Give again exactly the lines that stretch from the one with "led. (42, 1678)" to the end of the data below, including both of those lines and nothing else.

▸ Exercise data
-- Opening Marker --
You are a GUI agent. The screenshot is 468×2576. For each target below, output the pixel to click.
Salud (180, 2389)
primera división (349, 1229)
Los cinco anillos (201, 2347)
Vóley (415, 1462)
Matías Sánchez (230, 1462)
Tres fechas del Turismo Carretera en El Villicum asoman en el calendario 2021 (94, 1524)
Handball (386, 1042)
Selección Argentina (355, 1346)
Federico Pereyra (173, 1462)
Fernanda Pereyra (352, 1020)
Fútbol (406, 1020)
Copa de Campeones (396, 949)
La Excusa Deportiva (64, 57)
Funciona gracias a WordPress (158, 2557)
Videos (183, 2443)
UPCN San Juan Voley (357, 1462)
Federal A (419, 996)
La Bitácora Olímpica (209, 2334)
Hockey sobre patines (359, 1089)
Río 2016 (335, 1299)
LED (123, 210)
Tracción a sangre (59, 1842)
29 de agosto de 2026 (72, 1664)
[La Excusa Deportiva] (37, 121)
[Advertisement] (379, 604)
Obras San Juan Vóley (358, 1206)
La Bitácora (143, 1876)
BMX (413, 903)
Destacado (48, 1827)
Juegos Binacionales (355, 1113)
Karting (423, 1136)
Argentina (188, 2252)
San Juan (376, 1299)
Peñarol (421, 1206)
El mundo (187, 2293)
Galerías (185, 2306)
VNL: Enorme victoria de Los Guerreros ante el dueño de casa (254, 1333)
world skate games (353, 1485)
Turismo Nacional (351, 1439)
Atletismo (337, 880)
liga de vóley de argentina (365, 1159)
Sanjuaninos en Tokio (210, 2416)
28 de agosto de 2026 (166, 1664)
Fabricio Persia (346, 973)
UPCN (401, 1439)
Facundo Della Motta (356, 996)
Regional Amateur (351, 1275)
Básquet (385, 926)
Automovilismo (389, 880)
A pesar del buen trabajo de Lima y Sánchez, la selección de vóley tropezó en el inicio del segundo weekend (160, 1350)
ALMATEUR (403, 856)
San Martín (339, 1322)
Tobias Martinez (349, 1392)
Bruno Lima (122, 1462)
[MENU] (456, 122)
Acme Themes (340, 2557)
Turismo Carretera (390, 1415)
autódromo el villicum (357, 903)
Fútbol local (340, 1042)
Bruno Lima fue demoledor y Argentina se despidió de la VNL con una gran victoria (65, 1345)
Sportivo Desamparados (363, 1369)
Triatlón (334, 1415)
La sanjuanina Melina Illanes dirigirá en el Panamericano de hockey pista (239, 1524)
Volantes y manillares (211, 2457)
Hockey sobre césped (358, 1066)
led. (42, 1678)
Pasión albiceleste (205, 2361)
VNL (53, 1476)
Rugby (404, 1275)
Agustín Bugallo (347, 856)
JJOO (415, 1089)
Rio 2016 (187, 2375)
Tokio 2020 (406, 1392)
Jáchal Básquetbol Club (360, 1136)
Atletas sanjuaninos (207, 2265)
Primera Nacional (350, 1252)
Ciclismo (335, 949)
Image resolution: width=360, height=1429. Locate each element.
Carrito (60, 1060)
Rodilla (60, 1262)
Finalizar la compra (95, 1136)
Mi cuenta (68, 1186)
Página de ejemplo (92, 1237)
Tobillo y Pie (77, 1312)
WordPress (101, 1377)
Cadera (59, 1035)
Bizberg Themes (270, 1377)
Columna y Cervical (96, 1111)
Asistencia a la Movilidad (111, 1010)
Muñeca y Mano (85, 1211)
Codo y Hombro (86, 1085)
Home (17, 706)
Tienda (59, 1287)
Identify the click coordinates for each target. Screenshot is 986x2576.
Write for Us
-- Closing Marker --
▸ Result of this exercise
led. (42, 1678)
Pasión albiceleste (205, 2361)
VNL (53, 1476)
Rugby (404, 1275)
Agustín Bugallo (347, 856)
JJOO (415, 1089)
Rio 2016 (187, 2375)
Tokio 2020 (406, 1392)
Jáchal Básquetbol Club (360, 1136)
Atletas sanjuaninos (207, 2265)
Primera Nacional (350, 1252)
Ciclismo (335, 949)
Image resolution: width=360, height=1429. Locate each element.
Carrito (60, 1060)
Rodilla (60, 1262)
Finalizar la compra (95, 1136)
Mi cuenta (68, 1186)
Página de ejemplo (92, 1237)
Tobillo y Pie (77, 1312)
WordPress (101, 1377)
Cadera (59, 1035)
Bizberg Themes (270, 1377)
Columna y Cervical (96, 1111)
Asistencia a la Movilidad (111, 1010)
Muñeca y Mano (85, 1211)
Codo y Hombro (86, 1085)
Home (17, 706)
Tienda (59, 1287)
Identify the click coordinates for each target. Screenshot is 986x2576.
Write for Us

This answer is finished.